Hierna begon een saaie wandeling, niet echt opgefleurd door de regen en er was geen spreekwoordelijke hond te bekennen. Ook een bankje liet errug lang op zich wachten. Op een verhoogd “iets” in de berm aan de spoorbaan weer wat gegeten. Af en toe komt er een trein voorbij en in de verte zien we Hotel De Koperen Hoogte (van Hennie van der Most) liggen. Een voormalig watertoren. Mam en ik hebben er eens koffie gedaan op de terugweg vanuit een weekendje klooster. Na alle soberheid van dat weekend, kregen we toen een cultuurshock. We konden niet eens met contant geld betalen, maar moesten toen eerst een soort van kaart regelen.
In het lange dorp Rouveen vallen ons de blauw geschilderde melkbusrekken op. Die hadden we ook al rondom Staphorst gezien. We zien op 1 perceel meerdere boerderijen achter elkaar.
Vroeger was het traditie dat de kinderen een boerderij achter de ouders bouwden. Zo ontstonden die meerdere boerderijen. Door ruimtegebrek wordt dit tegenwoordig niet meer gedaan. Via de Korte Kerkweg komen we op de Stadsweg terecht. Deze laatste is lang. Op een rooster (bij gebrek aan bank) even bijgekomen. Ik ga na mandarijnen en zoute stengels te hebben gegeten even lekker liggen. Het grappige is dat ik vorige week dat rooster ook weer herkende en dat lange stuk langs de poldersloot. We steken een drukke weg over en we gaan dan aan de overkant van het Zwarte Water richting Hasselt. Tegenover de kalkovens komen we een kleine begraafplaats tegen. Het hek is los. Op de begraafplaat zag ik een vogeldrinkbak als gedenksteen. Ik vond dat heel bijzonder. De foto’s hiervan gemaakt zijn niet goed gelukt. Vorige week dacht ik een nieuwe kans te krijgen, maar de poort zat op slot.
Bij café de Zon koffie gedronken en we snacken bij de snackbar. Daarna gingen we naar ons slaapadres via Vrienden op de fiets.
Om 19 uur wilde ik graag naar de kerkdienst in de grote of Sint-Stephanuskerk. Daar bewonderden we na de dienst een prachtig orgel en een mooie muurschildering van Sint Christophorus, de beschermheilige van de reizigers. Veel dames met hoedjes in de dienst.

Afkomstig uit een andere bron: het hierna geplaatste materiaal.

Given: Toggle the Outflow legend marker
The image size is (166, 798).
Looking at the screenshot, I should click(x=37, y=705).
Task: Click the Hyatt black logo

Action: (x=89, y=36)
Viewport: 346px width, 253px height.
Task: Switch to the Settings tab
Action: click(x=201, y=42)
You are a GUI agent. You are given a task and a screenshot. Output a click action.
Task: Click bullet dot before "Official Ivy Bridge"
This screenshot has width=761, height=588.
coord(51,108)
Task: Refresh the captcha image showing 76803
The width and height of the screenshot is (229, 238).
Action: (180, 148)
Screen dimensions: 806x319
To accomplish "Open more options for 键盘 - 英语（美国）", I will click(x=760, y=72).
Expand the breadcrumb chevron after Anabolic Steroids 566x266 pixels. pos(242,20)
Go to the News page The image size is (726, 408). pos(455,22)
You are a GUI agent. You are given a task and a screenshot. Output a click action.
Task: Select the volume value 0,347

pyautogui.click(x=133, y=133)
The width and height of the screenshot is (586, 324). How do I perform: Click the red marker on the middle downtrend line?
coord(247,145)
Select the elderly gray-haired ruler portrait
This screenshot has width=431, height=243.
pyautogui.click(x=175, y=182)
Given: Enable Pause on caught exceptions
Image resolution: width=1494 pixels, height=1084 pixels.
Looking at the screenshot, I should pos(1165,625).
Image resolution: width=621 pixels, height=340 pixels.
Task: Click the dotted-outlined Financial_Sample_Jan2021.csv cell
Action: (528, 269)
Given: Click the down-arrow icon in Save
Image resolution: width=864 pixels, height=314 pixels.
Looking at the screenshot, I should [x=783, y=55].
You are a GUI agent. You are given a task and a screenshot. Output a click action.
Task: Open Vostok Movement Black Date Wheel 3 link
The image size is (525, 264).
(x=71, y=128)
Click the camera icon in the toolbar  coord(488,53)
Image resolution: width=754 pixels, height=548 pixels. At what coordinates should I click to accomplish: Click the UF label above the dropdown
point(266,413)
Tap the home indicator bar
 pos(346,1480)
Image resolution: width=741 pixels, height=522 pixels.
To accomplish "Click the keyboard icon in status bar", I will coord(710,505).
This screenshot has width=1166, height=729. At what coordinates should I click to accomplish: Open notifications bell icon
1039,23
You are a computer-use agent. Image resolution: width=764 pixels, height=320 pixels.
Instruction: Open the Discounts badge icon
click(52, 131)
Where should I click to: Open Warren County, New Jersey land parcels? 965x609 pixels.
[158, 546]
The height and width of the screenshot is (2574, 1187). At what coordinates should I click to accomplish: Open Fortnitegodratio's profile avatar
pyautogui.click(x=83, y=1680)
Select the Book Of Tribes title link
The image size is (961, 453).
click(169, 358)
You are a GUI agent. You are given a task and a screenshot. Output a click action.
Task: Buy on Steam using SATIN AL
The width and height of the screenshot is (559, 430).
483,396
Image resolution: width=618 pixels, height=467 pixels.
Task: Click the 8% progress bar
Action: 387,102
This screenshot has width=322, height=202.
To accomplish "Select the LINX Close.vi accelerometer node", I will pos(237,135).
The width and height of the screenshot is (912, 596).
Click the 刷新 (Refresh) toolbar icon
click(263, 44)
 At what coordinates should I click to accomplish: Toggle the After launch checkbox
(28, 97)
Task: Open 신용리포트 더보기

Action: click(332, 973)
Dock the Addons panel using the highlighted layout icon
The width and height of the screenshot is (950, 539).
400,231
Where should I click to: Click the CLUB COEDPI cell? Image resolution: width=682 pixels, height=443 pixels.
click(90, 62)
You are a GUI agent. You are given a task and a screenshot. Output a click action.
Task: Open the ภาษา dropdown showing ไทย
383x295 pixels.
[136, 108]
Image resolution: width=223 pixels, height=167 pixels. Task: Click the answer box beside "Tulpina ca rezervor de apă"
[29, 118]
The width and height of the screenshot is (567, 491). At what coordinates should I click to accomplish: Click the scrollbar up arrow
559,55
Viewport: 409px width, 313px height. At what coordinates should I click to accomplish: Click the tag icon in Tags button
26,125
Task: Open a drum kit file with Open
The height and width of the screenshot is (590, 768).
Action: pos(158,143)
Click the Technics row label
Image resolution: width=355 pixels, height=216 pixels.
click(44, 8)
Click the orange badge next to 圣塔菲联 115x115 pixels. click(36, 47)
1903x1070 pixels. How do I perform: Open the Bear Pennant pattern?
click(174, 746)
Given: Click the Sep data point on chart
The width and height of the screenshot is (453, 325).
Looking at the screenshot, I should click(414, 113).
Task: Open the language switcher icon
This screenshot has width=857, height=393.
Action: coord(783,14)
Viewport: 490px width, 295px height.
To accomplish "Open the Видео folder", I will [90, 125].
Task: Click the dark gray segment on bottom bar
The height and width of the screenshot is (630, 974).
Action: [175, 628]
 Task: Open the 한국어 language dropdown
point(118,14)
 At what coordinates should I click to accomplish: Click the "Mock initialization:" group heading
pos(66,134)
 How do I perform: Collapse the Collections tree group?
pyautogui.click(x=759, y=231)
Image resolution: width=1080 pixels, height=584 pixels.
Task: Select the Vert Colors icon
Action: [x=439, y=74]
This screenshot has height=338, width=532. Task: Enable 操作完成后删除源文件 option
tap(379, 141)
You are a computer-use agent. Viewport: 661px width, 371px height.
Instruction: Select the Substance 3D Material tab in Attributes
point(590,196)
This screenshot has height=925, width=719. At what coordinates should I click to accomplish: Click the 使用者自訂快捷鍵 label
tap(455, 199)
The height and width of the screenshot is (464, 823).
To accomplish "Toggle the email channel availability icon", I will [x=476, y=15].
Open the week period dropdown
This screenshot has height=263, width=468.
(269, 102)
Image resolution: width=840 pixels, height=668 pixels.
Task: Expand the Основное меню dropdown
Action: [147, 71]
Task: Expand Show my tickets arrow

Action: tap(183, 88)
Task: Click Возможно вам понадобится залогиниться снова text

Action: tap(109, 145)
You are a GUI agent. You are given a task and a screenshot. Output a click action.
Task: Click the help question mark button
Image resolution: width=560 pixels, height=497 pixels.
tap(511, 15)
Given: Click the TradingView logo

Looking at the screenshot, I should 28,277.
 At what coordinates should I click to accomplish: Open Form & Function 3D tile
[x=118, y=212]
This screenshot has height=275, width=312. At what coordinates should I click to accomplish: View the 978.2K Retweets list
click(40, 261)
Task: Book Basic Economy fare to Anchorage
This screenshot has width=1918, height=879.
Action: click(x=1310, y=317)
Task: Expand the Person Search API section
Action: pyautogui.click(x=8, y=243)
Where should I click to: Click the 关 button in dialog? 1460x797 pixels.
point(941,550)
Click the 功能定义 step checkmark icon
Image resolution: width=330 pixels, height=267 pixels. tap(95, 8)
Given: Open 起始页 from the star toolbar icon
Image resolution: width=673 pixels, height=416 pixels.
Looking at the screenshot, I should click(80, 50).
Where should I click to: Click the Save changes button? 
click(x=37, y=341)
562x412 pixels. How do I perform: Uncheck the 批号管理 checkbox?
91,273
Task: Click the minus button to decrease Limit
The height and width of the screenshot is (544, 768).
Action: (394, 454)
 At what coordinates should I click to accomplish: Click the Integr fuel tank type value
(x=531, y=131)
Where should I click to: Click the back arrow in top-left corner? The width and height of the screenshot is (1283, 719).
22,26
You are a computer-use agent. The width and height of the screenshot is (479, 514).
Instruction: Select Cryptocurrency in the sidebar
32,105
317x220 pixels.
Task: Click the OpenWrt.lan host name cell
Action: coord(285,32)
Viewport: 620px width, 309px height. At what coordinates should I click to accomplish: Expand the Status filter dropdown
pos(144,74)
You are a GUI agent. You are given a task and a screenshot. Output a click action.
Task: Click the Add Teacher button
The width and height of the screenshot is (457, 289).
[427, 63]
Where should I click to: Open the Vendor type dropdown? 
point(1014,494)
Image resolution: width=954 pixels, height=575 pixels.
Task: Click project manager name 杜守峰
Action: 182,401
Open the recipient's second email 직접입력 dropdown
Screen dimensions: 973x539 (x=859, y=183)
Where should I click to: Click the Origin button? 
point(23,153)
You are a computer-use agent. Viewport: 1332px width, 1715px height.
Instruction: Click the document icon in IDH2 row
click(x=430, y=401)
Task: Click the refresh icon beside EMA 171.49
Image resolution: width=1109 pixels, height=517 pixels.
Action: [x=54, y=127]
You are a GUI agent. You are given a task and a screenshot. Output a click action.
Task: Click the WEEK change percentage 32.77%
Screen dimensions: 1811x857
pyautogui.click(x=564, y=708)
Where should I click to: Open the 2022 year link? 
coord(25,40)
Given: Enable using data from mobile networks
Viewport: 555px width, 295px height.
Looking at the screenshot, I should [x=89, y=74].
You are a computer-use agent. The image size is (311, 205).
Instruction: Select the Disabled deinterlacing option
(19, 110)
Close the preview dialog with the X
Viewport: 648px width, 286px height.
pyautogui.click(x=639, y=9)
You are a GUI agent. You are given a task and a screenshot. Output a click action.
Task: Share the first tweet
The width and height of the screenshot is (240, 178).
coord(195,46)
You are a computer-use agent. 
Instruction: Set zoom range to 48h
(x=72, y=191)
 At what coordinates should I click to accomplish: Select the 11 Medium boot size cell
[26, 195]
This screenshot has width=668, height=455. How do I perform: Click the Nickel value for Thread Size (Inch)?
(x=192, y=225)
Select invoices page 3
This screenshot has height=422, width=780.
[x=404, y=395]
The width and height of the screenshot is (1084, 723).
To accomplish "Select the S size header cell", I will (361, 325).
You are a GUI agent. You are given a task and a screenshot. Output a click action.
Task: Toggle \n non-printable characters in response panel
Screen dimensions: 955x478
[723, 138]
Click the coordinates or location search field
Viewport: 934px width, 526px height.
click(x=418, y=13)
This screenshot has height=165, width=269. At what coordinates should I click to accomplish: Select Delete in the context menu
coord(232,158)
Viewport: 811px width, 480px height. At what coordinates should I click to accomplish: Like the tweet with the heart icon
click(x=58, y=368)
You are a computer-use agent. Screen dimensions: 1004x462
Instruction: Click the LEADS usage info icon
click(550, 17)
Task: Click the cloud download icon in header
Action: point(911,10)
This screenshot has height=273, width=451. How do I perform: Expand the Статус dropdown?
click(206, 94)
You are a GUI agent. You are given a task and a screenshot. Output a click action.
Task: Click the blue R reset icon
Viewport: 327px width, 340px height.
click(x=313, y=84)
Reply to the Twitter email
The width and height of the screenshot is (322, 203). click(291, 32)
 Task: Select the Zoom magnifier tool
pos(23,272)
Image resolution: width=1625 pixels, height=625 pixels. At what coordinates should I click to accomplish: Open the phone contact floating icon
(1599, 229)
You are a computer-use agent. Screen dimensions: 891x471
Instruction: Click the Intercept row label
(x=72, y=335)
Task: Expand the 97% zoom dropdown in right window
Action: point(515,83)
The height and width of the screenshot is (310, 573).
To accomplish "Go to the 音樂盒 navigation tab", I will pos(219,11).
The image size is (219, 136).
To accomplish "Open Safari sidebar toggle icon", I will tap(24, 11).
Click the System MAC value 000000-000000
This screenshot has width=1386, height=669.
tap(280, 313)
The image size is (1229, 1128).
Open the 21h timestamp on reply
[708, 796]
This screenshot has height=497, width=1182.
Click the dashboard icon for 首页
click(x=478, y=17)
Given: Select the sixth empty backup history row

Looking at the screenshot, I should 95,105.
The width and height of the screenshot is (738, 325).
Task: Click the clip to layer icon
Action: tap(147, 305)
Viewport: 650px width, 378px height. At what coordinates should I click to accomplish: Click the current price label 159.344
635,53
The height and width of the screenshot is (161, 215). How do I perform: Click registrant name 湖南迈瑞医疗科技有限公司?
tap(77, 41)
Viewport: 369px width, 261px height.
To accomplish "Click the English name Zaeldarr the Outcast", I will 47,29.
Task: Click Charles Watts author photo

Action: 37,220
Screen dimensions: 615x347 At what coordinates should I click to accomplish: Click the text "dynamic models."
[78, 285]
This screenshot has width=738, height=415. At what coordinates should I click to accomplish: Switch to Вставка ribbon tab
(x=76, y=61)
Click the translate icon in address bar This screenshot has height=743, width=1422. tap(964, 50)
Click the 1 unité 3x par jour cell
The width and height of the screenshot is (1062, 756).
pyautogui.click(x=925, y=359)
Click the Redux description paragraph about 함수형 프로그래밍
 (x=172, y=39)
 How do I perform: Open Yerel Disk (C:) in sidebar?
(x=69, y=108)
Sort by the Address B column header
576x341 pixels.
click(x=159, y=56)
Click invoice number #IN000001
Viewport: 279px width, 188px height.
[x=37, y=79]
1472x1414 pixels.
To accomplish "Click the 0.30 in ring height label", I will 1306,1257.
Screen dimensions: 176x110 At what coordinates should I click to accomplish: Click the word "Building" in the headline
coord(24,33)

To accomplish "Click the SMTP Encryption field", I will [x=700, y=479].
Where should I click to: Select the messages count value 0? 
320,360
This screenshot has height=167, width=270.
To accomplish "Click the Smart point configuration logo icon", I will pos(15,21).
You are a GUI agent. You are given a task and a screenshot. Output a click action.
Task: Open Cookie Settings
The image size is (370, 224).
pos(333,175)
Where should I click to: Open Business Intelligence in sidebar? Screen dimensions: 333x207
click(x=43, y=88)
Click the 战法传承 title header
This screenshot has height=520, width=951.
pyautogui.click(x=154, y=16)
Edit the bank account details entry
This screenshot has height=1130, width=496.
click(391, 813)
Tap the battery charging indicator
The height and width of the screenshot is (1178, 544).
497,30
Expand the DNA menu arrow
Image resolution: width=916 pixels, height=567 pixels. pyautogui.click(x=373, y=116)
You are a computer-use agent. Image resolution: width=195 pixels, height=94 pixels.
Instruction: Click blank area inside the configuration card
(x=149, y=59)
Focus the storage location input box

Terug op ons slaapadres, lekker douchen en toen gaf ik mijn moeder en mezelf een kadootje. Een kleine verzilverde Jacobsschelp voor aan de rugzak. Het 1e Jacobspad Uithuizen – Hasselt helemaal uitgelopen. Een lengte van 208,5 km samen gedaan! Ik ben trots. Nadat we elkaar in bed op de foto hebben gezet en heel toepasselijk….”de Pelgrimskachel” viel ik al snel in slaap.
Mam was op een gegeven moment in haar slaap wat onrustig over de kerkklok. Ze dacht dat het een klok was van onze gastvrouw. “Waarom zet ze die niet uit!” 🙂 Je geest doet toch rare dingen als je slaapt. Het leek een beetje op wat er gebeurde in Dwingeloo. Ze droomde dat ze wat hoorde hinniken en ze dacht dat het appjes waren op mijn nieuwe smartphone. Het bleek een paard te zijn. We moesten lachen, maar midden in de nacht natuurlijk nog klaarwakker. En dan knort het maagje ook nog. Dus lekker aan de cashewnoten.